#### Exercise brief
Take every line from the entries below that includes the word "computer" and copy it.

┄┄┄┄┄┄┄┄┄┄┄┄┄┄┄┄┄┄┄┄

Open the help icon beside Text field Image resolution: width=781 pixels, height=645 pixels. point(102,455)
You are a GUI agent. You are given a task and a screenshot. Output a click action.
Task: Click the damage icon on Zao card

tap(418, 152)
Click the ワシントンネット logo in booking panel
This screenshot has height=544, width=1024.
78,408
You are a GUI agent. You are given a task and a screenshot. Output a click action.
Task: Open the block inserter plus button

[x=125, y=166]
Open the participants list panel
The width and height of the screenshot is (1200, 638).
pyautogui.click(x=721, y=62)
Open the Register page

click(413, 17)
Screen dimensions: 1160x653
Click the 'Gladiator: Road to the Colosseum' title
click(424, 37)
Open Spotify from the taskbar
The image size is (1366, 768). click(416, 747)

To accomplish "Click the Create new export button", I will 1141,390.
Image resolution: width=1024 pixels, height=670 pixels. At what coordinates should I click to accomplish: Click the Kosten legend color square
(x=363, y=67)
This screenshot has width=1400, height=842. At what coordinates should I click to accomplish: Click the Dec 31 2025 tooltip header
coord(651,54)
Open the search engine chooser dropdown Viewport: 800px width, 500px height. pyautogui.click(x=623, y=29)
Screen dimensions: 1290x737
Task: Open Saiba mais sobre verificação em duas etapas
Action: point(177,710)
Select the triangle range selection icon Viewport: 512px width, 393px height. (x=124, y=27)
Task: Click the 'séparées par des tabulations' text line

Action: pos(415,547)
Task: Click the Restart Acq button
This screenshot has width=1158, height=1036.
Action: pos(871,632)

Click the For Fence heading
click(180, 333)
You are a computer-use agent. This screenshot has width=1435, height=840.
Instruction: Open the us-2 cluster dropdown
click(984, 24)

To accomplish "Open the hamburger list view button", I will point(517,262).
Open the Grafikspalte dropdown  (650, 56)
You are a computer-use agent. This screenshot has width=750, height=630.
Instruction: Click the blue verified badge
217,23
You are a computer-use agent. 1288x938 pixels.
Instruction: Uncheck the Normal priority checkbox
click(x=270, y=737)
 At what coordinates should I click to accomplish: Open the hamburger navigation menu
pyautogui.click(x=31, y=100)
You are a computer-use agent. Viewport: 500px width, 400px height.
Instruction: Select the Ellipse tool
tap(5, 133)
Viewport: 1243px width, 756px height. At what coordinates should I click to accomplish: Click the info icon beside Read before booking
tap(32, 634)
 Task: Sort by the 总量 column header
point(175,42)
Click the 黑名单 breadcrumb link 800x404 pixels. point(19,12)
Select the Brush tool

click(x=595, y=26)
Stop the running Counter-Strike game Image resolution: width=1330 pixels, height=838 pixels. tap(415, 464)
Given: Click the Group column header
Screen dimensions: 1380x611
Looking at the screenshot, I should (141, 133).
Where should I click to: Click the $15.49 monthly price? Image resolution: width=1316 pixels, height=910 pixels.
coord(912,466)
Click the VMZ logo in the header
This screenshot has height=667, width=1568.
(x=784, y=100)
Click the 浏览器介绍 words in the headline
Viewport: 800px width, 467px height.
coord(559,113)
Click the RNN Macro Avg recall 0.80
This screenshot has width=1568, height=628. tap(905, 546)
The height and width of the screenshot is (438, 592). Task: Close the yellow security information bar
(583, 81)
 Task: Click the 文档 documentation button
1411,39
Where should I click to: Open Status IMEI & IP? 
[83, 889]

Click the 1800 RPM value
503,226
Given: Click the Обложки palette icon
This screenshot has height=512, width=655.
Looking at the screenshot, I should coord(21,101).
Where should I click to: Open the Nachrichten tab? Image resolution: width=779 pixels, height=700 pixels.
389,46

┄┄┄┄┄┄┄┄┄┄┄┄┄┄┄┄┄┄┄┄

#### Result for this exercise
You are a computer-use agent. This screenshot has width=1435, height=840.
You are a computer-use agent. This screenshot has width=750, height=630.
You are a computer-use agent. 1288x938 pixels.
You are a computer-use agent. Viewport: 500px width, 400px height.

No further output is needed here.